Collection entries:
────────────────────────────────────────
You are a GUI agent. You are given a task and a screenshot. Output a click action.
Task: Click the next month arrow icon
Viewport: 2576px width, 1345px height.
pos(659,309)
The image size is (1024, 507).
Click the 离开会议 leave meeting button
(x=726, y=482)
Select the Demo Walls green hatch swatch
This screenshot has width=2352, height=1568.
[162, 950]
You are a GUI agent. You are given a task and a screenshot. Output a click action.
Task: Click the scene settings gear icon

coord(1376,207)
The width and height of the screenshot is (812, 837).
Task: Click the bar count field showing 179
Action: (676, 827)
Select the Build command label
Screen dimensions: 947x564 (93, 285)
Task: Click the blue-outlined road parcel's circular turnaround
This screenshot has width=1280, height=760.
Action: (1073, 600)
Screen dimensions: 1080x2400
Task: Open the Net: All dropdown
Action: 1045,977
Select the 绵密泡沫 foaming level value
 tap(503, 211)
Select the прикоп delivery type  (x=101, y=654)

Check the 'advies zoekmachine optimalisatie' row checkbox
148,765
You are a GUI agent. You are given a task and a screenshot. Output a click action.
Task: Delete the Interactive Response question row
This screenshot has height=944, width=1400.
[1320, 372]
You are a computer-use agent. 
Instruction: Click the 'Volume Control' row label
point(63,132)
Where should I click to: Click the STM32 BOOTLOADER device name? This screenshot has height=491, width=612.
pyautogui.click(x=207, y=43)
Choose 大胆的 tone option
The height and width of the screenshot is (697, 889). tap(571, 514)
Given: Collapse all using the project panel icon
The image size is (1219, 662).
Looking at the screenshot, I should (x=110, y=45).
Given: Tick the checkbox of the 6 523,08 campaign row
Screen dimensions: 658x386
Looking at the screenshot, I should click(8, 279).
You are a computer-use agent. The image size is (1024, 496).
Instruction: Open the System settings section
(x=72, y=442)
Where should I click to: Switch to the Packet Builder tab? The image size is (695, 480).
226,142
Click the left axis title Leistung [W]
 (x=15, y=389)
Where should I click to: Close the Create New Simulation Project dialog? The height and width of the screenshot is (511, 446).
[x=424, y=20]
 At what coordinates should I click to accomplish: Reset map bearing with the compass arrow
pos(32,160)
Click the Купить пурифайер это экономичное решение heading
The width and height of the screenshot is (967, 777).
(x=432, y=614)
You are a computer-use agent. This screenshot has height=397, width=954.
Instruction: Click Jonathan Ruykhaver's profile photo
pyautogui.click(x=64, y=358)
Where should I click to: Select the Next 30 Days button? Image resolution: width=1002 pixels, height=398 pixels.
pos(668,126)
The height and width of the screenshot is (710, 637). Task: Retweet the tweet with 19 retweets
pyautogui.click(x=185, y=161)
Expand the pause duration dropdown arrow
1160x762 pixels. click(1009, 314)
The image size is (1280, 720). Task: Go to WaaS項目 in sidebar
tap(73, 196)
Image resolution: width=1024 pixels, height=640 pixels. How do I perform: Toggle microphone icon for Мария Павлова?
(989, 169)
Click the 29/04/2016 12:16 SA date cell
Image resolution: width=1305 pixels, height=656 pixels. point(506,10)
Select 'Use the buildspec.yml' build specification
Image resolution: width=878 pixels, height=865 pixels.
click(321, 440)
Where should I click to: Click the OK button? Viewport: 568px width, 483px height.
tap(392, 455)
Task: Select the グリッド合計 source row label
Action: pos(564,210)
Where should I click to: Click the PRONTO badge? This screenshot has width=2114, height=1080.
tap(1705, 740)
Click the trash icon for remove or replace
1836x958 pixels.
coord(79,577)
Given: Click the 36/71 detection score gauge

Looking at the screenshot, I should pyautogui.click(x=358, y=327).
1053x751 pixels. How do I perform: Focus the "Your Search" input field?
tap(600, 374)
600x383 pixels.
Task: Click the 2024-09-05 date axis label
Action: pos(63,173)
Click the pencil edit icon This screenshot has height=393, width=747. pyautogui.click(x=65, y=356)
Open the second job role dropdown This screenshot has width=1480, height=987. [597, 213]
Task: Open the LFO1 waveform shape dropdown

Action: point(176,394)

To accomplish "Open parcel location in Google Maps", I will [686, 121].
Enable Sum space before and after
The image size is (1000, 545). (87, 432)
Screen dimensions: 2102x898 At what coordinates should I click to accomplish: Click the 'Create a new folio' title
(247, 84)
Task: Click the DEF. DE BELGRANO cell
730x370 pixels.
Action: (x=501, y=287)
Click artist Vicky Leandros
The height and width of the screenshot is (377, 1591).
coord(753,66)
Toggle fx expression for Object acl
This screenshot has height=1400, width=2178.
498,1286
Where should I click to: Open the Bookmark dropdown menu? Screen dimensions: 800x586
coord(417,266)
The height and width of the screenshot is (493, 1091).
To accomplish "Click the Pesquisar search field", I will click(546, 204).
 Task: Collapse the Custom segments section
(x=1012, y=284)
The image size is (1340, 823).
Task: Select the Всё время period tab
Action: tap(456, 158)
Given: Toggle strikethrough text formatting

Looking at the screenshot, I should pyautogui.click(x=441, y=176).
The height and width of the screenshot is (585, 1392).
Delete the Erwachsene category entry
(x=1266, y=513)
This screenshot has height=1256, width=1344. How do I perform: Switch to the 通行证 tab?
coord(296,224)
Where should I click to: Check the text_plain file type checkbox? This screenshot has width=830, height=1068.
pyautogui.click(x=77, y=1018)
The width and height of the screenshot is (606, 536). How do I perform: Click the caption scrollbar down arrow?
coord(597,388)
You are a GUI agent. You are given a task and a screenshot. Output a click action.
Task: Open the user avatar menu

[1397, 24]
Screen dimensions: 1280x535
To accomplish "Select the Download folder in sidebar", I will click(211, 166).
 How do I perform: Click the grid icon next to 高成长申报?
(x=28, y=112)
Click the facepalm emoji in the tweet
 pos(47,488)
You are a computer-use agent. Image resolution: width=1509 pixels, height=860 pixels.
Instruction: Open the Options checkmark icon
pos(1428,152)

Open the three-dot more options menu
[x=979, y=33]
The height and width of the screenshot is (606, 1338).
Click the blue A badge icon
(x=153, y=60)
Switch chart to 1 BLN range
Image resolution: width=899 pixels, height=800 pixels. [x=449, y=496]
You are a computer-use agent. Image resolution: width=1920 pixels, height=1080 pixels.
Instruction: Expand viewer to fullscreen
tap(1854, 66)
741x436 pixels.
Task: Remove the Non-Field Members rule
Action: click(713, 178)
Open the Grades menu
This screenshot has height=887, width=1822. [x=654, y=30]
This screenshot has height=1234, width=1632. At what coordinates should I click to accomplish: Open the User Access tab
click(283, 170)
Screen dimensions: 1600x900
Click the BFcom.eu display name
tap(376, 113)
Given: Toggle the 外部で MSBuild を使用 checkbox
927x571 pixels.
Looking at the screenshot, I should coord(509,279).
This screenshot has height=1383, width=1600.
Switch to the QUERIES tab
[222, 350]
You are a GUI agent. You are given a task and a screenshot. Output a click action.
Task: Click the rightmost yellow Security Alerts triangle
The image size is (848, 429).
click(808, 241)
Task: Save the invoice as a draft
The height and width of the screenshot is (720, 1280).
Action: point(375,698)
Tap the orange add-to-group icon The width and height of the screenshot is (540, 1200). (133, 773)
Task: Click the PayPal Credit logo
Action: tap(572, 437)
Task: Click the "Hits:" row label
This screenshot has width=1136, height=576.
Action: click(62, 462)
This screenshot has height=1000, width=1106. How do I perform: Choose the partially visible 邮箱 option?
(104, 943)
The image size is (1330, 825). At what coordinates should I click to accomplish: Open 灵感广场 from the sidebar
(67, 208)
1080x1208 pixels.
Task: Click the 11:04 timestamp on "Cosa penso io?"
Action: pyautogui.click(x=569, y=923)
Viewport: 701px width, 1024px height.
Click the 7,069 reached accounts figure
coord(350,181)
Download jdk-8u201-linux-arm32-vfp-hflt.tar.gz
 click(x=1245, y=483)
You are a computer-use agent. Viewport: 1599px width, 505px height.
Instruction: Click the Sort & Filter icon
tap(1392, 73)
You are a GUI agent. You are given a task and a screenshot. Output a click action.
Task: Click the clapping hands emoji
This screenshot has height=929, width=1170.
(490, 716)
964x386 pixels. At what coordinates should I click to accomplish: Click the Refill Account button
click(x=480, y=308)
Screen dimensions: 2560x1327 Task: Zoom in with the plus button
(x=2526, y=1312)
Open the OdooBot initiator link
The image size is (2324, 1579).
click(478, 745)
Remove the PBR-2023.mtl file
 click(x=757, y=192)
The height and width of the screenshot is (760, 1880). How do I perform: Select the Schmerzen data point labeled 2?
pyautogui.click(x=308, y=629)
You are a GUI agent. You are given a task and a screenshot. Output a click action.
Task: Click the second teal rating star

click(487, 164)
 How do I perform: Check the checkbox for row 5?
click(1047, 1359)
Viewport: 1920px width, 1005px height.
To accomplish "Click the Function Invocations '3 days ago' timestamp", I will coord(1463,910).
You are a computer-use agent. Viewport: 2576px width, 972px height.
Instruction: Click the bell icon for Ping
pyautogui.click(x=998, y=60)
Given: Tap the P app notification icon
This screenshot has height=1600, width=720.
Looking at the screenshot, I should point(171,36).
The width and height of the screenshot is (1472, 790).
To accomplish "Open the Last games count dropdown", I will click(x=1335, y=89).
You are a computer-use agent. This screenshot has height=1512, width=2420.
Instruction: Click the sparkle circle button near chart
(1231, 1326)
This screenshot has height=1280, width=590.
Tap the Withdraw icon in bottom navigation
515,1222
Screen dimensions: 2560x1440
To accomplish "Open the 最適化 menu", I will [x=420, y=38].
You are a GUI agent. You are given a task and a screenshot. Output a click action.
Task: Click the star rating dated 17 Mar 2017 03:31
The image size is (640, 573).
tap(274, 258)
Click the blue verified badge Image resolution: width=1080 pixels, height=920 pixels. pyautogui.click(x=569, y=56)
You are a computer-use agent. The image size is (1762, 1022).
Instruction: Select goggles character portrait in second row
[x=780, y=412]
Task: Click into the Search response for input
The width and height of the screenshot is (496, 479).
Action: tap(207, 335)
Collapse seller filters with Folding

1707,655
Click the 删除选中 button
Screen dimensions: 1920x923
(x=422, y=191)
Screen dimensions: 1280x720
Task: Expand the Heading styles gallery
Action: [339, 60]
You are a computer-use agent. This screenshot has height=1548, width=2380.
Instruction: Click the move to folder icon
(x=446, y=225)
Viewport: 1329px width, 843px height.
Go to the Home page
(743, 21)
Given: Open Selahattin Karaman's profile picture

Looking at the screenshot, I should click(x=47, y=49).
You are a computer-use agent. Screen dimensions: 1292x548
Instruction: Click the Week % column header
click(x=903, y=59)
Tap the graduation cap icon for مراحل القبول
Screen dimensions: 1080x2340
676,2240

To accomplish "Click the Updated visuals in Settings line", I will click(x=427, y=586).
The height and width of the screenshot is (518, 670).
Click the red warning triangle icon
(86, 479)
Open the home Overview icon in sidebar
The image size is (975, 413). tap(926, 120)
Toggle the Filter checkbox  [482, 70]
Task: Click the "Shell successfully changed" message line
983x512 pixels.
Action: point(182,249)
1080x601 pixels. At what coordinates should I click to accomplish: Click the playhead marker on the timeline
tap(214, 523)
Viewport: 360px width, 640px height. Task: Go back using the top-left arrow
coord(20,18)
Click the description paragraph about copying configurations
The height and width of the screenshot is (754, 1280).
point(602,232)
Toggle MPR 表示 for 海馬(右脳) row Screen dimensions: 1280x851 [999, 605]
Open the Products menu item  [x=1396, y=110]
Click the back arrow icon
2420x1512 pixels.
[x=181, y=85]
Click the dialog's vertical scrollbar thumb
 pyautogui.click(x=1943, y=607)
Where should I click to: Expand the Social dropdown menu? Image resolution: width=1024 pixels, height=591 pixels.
────────────────────────────────────────
What the task asks ::
Reproduce the rows verbatim, starting at the line that contains "Task: Click the blue-outlined" and ending at the line that contains "[1320, 372]", including both of those lines.

Solution to the problem ::
Task: Click the blue-outlined road parcel's circular turnaround
This screenshot has width=1280, height=760.
Action: (1073, 600)
Screen dimensions: 1080x2400
Task: Open the Net: All dropdown
Action: 1045,977
Select the 绵密泡沫 foaming level value
 tap(503, 211)
Select the прикоп delivery type  (x=101, y=654)

Check the 'advies zoekmachine optimalisatie' row checkbox
148,765
You are a GUI agent. You are given a task and a screenshot. Output a click action.
Task: Delete the Interactive Response question row
This screenshot has height=944, width=1400.
[1320, 372]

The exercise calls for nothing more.